Rosenzweig’s book “What Did the Prophets Say?”—which came out just after Passover 2015 — is the first of its kind to tackle the lessons gleaned from all 48 Jewish biblical prophets and seven prophetesses. What makes the books even more unique is that they are based on three years of classes taught to adult businesspeople, intellectuals and professionals at the Bais Chaim Dovid Orthodox synagogue in Lincolnwood, a suburb of Chicago. Many of the participants had limited backgrounds, which barred them from accessing the prophets’ lessons earlier in their lives. In the books, readers become virtual members of the class, as it is written with the students’ questions, challenges, and insights at the center.
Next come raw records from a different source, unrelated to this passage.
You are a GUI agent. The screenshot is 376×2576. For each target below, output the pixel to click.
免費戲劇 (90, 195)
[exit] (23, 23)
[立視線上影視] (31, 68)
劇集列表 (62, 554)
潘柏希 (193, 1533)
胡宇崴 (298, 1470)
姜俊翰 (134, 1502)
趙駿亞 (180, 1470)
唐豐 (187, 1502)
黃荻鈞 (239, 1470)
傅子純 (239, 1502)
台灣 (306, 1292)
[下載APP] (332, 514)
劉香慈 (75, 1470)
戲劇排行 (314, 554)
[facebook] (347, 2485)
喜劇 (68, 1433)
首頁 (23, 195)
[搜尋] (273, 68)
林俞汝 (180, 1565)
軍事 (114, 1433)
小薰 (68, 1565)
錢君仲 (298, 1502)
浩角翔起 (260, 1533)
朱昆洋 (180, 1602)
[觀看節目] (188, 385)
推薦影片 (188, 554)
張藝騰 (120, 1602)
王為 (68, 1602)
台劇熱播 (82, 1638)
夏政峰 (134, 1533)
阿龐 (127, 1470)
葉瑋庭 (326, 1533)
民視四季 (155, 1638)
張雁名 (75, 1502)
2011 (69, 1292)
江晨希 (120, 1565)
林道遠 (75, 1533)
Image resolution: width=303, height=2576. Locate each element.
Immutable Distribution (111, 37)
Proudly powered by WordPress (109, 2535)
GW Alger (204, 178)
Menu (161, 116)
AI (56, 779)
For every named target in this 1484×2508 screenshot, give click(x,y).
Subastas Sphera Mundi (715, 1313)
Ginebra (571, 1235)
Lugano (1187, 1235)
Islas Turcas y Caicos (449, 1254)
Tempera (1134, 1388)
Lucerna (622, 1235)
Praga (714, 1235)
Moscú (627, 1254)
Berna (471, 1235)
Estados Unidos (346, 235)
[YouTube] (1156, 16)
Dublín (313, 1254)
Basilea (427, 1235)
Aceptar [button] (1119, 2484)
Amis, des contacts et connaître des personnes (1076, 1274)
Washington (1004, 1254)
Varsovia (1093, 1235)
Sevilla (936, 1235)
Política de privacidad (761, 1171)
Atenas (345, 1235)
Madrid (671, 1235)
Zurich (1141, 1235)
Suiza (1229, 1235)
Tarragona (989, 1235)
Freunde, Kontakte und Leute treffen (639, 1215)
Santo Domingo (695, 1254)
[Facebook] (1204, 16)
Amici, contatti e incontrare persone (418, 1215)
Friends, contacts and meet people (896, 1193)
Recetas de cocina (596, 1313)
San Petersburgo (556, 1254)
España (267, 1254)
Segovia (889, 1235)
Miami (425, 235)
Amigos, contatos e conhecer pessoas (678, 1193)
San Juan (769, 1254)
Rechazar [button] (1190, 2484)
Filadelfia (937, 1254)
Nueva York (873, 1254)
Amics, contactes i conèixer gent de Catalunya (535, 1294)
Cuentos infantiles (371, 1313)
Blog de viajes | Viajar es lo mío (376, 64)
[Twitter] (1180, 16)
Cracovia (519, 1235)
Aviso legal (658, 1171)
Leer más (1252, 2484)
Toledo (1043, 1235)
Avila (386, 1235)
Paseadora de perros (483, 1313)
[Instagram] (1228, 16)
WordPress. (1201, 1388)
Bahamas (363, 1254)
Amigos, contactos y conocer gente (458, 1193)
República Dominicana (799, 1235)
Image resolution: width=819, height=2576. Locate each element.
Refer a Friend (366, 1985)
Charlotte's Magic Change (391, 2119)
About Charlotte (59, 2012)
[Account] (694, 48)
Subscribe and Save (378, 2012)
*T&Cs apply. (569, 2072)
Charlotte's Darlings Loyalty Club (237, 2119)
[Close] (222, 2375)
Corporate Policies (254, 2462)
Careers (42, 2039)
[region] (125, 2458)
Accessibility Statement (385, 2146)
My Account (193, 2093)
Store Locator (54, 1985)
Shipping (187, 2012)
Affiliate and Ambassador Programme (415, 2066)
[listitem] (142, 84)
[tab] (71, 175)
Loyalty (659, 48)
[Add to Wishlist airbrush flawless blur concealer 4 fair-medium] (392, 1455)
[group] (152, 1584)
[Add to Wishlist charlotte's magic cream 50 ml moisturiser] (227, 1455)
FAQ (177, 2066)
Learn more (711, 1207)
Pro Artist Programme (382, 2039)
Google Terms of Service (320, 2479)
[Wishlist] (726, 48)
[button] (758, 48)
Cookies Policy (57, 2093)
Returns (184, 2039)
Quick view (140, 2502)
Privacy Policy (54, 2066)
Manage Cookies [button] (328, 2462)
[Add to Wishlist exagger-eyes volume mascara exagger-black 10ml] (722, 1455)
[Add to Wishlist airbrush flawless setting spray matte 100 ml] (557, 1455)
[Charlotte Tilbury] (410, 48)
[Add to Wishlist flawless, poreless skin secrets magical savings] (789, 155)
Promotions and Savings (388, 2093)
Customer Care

Rosenzweig, the child of Holocaust survivors and a new Israeli immigrant, uses the texts to springboard into a better understanding of the modern Jewish world. While he tells JNS.org that he was careful not to psychoanalyze the prophets, which seems logical given his background, “being someone who is very involved in people’s emotional lives and struggles, it was important to me to see how that perspective would help us understand what people were like during the time of the nevi’im (prophets). What did people like Shmuel (Samuel) encounter in the society in which he was living?”

In his book, Rosenzweig notes that there were very few people in Tanakh (Torah, Prophets, and Writings) who spoke to God on such an intimate and soulful level as King David. But then he also talks to the drama of the relationship between King David and Bathsheba.

“All of these aspects [of the prophets] are so rich with human conflict and there were tremendous riddles. Take Yishayahu HaMelech (King Isaiah). He was literally raised on the ceiling of the Holy of Holies. How can a person like that be a great king on the one hand and then, at the end of his life, do some things about which the prophets are very critical?” explains Rosenzweig.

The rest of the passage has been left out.